# Veo canales en color hasta el 22 y del 23 para arriba en blanco y negro



## turbina (Dic 7, 2013)

Tengo un televisor LG led de 26", desde hace una semana veo en colores hasta el canal 22 y del 23 para arriba en blanco y negro. Quisiera saber que puedo hacer?


----------



## Marce (Dic 7, 2013)

llevarlo a arreglar


----------



## morta (Dic 7, 2013)

mucha perdida de señal en el cable coaxil o se te colgó el vecino de tu cable


----------



## Fogonazo (Dic 7, 2013)

turbina dijo:


> Tengo un televisor LG led de 26", desde hace una semana veo en colores hasta el canal 22 y del 23 para arriba en blanco y negro.

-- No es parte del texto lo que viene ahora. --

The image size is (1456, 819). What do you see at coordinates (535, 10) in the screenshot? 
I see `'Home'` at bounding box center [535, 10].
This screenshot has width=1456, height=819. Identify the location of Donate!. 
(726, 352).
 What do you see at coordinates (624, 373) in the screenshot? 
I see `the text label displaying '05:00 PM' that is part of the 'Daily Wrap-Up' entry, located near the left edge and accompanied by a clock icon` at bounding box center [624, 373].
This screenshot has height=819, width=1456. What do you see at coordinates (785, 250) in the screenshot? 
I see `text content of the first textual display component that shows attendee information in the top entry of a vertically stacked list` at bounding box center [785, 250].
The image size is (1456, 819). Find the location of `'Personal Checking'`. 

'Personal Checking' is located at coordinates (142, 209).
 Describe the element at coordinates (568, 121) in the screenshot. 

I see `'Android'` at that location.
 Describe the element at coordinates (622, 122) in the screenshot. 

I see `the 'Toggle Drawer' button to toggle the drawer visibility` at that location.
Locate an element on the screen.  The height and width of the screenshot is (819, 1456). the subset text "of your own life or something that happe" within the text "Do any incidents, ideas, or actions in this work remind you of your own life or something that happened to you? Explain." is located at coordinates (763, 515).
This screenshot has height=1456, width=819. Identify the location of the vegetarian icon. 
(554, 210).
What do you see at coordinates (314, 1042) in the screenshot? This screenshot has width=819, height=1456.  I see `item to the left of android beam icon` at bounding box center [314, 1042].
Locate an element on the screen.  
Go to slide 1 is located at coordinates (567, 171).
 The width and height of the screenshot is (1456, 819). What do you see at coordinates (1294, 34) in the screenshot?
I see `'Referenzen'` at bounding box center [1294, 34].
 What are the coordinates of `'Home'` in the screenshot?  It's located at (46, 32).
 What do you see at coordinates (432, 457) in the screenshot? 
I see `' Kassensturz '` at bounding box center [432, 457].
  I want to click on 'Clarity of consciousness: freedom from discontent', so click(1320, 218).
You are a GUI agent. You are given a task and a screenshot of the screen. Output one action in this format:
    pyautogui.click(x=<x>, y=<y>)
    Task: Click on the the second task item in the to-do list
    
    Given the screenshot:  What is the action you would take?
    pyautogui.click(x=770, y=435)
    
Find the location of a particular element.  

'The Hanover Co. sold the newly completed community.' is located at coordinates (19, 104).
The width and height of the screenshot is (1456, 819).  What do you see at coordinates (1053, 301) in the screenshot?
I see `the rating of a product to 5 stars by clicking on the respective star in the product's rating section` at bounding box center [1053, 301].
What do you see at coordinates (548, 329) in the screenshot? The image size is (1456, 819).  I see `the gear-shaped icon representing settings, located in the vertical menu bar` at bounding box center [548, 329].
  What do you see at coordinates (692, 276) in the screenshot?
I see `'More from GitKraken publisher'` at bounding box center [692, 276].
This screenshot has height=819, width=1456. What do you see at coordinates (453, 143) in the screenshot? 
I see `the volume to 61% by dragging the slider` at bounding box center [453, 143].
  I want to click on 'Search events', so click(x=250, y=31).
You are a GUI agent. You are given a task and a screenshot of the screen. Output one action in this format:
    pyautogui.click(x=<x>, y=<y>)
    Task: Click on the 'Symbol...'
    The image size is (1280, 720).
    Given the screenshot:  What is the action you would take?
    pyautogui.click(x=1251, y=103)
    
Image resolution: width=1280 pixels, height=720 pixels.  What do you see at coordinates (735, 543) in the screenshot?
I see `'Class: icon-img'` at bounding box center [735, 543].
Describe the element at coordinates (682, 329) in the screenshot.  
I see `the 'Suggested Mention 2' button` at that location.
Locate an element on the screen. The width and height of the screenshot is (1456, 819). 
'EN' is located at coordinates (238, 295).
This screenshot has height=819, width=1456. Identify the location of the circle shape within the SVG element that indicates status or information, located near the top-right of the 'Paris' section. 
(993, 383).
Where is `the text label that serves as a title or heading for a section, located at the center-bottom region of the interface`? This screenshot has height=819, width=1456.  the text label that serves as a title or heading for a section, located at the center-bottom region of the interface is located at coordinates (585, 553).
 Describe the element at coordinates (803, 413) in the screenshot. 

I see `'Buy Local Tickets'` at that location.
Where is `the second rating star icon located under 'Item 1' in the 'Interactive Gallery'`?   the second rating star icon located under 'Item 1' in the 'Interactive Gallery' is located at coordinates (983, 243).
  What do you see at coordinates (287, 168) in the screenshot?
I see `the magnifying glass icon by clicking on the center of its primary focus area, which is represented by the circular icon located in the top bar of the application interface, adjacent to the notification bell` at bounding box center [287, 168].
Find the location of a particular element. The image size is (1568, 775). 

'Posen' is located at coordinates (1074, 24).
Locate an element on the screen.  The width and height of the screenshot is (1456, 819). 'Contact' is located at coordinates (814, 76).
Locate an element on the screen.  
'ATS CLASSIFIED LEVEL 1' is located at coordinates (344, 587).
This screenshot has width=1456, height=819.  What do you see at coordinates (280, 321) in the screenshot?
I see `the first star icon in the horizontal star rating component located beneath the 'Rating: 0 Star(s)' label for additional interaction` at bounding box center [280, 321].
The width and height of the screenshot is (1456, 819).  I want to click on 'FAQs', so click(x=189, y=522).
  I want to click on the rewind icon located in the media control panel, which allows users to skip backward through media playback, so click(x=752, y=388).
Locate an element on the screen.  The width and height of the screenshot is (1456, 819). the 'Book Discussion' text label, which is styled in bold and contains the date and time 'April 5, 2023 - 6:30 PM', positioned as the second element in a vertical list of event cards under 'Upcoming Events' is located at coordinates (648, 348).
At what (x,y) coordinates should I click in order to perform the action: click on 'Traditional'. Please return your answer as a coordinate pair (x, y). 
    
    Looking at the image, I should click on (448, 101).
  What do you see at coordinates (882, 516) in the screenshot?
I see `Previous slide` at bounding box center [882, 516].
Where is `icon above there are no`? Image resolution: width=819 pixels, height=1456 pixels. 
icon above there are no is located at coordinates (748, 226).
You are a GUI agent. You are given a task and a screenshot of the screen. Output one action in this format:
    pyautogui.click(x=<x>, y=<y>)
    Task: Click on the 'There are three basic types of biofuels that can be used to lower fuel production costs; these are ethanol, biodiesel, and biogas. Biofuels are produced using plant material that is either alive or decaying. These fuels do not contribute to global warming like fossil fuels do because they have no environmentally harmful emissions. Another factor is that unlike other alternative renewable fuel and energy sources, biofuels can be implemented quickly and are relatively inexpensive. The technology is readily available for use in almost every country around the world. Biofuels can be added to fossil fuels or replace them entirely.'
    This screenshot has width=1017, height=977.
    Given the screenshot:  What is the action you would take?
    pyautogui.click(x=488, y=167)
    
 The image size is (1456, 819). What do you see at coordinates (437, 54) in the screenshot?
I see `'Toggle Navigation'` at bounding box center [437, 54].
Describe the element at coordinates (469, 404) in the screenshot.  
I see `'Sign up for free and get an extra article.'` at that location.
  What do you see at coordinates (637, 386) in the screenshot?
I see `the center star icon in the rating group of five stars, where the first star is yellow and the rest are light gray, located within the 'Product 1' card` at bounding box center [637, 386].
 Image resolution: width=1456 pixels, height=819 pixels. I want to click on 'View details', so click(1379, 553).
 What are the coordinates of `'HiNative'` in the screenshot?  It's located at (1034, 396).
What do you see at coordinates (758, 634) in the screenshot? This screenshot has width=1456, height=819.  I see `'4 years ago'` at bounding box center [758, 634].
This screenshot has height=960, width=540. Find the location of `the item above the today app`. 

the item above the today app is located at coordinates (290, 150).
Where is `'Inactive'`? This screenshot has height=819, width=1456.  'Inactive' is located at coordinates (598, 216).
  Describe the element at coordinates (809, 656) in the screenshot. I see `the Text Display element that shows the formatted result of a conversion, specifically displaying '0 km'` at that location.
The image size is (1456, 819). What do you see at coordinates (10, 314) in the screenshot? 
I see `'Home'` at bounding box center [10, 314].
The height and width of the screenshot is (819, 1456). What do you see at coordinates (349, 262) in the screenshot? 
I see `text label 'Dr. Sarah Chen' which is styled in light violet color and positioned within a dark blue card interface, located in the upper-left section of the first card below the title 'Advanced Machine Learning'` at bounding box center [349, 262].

Quisiera saber que puedo hacer?



¿ Intentaste hacer una re-sintonización automática ?


----------



## sergiot (Dic 9, 2013)

Es muy posible que está en modo Pal-N y algunos canales los estén transmitiendo en NTSC, los del cable son de cambiar la norma de transmisión sin avisarle a nadie.

Probá de ponerlo en automatico.


----------



## marcos pedreañez (Dic 11, 2013)

Mi estimado amigo trata de ver por el sistema como esta configurado ,ponlo en transmición  NTSC


----------



## sergiot (Dic 12, 2013)

Estimado Turbina, no se de que parte de Argentina sos, pero te cuento que la semana pasada me pasó con un cliente que le había reparado un tv Grundig 5º generación, cuando lo llevo veo que pasa los mismo, color hasta el 22 y del 23 para arriba en b/n, con la configuración del remoto vi que no pasaba nada, asi que supuse que no funcionaba en ntsc, cosa muy común en estos tv's, esta semana me lo traje a casa para ver este tema y efectivamente no funcionaba en ntsc, lo probé con un DVD, reparo la parte de croma y lo llevo al cliente, configuro con el remoto y listo, todos con color.

Conclusión, los del cable están cambiando la norma de color cada ves que se les cante, y además en las bandas que se les cante también, justo coincide que el 23 de cable está arriba de canal 13, y el 22 está abajo del 7, esto hablando en frecuencias.

Si los tv's están en automatico no te enteras que de estás cosas.


----------



## jairotev (Dic 16, 2013)

Hola amigo, puede que sea un problema de memoria, prueba quitando la memoria y ve que sucede.


----------